→ **Exercise data**:
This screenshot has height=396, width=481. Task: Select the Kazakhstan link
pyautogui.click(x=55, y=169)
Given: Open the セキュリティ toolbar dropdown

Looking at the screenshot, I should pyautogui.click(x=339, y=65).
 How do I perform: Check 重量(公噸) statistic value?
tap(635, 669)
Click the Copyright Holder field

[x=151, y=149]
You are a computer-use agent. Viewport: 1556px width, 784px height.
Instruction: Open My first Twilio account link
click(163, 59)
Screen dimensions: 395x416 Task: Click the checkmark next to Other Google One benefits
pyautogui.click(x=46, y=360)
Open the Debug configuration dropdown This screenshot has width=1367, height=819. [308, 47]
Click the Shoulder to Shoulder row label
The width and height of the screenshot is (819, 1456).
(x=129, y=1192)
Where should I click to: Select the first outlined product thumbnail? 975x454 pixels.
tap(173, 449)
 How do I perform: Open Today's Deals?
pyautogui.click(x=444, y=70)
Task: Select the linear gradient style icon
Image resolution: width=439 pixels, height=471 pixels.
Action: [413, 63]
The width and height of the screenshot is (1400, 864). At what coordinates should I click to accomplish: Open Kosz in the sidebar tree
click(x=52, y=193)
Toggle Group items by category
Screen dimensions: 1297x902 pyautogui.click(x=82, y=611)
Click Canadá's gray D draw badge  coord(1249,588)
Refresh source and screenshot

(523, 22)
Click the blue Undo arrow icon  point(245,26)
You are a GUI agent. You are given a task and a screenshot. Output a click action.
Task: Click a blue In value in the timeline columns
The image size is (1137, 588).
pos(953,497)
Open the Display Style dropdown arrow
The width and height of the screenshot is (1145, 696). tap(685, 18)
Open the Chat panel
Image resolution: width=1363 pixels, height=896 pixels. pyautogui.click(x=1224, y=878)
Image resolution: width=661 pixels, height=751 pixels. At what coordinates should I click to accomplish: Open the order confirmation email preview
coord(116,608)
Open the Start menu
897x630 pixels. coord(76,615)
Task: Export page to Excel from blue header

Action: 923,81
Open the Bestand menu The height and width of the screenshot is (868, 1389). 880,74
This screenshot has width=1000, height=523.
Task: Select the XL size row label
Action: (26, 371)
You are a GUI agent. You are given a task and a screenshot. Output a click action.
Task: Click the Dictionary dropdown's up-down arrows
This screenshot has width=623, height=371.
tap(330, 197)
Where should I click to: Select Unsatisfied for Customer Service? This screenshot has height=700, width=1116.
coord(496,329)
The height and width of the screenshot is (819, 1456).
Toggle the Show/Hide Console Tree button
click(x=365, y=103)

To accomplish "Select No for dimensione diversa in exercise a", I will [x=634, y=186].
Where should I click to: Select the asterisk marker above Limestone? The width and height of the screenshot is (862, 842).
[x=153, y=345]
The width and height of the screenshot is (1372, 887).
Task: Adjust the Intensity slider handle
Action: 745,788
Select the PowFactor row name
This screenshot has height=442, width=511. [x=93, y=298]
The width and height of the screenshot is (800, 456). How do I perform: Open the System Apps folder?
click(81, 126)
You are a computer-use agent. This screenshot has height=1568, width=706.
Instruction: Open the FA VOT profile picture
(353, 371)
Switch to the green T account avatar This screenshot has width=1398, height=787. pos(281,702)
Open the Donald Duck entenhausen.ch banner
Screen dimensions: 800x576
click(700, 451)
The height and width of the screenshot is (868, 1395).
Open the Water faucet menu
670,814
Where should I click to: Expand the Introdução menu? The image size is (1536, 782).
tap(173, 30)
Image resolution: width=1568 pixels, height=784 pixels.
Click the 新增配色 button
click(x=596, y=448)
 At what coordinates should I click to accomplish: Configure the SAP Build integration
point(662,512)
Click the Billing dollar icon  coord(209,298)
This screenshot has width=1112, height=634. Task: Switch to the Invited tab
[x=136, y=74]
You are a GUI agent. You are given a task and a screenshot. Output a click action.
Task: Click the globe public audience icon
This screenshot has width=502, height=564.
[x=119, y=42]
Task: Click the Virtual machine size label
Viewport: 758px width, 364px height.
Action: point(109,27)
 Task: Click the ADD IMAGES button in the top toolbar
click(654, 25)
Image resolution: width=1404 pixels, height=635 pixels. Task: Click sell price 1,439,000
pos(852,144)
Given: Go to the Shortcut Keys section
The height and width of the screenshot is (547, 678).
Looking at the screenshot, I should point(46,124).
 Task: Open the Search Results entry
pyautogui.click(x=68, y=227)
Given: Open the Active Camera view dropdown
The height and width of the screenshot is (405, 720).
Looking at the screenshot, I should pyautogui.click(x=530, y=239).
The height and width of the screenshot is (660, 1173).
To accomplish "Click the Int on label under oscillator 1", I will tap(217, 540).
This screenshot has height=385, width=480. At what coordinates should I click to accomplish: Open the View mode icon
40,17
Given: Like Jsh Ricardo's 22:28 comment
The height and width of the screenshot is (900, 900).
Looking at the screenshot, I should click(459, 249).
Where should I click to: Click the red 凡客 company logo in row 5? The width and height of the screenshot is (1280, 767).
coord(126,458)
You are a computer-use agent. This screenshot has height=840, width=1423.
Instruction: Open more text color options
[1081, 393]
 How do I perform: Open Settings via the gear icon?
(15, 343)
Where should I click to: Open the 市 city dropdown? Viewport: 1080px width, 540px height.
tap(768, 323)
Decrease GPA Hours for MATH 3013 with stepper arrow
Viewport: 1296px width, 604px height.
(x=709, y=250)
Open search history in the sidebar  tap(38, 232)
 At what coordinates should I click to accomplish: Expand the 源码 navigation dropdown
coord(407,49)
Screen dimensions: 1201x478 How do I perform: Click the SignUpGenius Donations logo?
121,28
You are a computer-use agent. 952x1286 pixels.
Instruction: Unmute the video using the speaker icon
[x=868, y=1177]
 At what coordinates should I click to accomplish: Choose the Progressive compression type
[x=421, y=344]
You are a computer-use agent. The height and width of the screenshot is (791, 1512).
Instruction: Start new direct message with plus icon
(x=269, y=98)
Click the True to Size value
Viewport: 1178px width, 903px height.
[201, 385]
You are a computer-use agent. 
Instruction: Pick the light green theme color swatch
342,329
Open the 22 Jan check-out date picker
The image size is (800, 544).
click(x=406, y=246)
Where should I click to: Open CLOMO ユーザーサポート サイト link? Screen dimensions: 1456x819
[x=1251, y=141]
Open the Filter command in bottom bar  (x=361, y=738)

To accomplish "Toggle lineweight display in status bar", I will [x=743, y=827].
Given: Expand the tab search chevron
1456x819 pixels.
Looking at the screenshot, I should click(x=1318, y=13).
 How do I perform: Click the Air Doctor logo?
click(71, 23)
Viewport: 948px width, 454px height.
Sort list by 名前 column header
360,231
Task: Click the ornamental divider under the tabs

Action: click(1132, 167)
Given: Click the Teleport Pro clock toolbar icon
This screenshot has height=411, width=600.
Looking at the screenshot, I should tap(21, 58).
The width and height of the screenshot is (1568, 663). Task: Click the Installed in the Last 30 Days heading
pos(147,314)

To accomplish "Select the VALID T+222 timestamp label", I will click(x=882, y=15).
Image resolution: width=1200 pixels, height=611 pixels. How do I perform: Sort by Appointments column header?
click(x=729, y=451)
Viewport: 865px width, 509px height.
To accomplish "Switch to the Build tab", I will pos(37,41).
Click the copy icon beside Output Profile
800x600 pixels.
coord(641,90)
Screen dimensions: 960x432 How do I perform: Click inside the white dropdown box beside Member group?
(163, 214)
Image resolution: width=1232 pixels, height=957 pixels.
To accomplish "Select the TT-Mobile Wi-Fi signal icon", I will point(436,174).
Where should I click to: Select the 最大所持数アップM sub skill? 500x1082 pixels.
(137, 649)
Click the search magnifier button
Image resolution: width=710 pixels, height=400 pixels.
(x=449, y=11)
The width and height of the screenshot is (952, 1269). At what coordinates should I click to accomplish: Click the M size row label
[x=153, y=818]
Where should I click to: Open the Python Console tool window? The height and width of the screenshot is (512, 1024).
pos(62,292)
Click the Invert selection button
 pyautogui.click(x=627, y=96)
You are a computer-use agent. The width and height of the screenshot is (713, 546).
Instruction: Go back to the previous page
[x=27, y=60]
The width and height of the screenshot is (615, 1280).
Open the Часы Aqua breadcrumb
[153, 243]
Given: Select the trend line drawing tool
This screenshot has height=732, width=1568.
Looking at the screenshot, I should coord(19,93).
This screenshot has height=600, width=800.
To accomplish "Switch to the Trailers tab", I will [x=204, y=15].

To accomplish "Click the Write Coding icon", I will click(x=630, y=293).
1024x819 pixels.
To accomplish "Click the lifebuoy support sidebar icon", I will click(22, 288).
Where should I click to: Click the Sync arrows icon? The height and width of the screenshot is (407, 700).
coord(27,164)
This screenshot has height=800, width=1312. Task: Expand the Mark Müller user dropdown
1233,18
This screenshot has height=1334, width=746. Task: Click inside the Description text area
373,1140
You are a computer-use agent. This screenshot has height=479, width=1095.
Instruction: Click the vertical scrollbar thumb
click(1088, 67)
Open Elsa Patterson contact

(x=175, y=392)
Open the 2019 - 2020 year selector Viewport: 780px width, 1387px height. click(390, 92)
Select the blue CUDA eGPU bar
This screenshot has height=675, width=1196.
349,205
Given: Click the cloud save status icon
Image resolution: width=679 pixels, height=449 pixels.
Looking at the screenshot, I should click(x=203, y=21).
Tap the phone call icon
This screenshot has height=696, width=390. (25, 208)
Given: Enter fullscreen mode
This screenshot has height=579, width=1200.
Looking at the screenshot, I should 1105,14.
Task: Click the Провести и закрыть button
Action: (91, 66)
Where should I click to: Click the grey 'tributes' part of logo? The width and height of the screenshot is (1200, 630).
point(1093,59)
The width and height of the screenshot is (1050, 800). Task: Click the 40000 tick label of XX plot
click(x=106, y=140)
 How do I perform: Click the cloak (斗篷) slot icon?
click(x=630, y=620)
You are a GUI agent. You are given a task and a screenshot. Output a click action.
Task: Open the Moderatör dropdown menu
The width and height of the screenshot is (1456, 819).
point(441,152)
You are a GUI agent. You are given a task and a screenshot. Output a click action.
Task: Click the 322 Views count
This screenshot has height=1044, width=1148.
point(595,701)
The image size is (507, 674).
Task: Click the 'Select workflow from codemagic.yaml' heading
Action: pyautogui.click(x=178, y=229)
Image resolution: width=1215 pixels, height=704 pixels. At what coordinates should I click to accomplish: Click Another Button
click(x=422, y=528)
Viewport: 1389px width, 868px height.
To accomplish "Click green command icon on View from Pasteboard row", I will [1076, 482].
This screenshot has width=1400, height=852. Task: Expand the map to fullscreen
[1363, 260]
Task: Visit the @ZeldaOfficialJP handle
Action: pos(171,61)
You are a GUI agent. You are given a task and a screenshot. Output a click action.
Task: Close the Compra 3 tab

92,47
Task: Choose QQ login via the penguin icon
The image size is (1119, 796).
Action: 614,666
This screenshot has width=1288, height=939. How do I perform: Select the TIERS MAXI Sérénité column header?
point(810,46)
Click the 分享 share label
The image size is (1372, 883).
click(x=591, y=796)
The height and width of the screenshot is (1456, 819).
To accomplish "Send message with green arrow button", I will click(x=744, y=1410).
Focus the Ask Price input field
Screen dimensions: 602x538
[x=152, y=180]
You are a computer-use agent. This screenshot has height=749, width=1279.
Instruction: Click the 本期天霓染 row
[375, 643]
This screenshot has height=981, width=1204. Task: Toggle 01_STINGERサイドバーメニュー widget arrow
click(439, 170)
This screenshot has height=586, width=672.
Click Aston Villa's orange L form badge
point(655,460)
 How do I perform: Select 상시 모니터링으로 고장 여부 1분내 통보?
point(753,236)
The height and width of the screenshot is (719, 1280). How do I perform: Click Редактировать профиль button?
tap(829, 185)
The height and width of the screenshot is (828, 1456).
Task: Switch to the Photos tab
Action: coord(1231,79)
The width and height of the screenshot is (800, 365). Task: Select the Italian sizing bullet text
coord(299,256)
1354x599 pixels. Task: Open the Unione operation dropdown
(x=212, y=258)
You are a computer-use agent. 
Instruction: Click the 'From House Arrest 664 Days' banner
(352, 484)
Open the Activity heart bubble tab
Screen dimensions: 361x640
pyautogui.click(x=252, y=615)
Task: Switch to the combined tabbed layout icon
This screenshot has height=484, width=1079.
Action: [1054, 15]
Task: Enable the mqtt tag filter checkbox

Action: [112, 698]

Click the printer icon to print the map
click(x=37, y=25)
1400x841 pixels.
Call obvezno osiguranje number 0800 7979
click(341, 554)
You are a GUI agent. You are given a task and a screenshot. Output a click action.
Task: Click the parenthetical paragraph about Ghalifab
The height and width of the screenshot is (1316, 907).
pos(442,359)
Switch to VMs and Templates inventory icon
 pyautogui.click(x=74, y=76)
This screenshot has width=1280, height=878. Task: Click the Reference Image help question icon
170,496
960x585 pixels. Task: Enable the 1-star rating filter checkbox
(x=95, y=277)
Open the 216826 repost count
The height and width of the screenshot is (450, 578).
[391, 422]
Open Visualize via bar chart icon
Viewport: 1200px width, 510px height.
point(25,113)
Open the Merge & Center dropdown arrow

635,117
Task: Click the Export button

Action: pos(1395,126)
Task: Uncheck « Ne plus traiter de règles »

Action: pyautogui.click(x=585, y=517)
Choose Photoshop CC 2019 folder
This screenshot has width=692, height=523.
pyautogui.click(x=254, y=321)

→ **Given exercise**: Express the data from the line containing "Click the Copyright Holder field" through the line containing "Open the Debug", inclusive, as a JSON list of strings with one string per line, leaving out blank lines.

→ **Exercise result**:
[
  "Click the Copyright Holder field",
  "[x=151, y=149]",
  "You are a computer-use agent. Viewport: 1556px width, 784px height.",
  "Instruction: Open My first Twilio account link",
  "click(163, 59)",
  "Screen dimensions: 395x416 Task: Click the checkmark next to Other Google One benefits",
  "pyautogui.click(x=46, y=360)",
  "Open the Debug configuration dropdown This screenshot has width=1367, height=819. [308, 47]"
]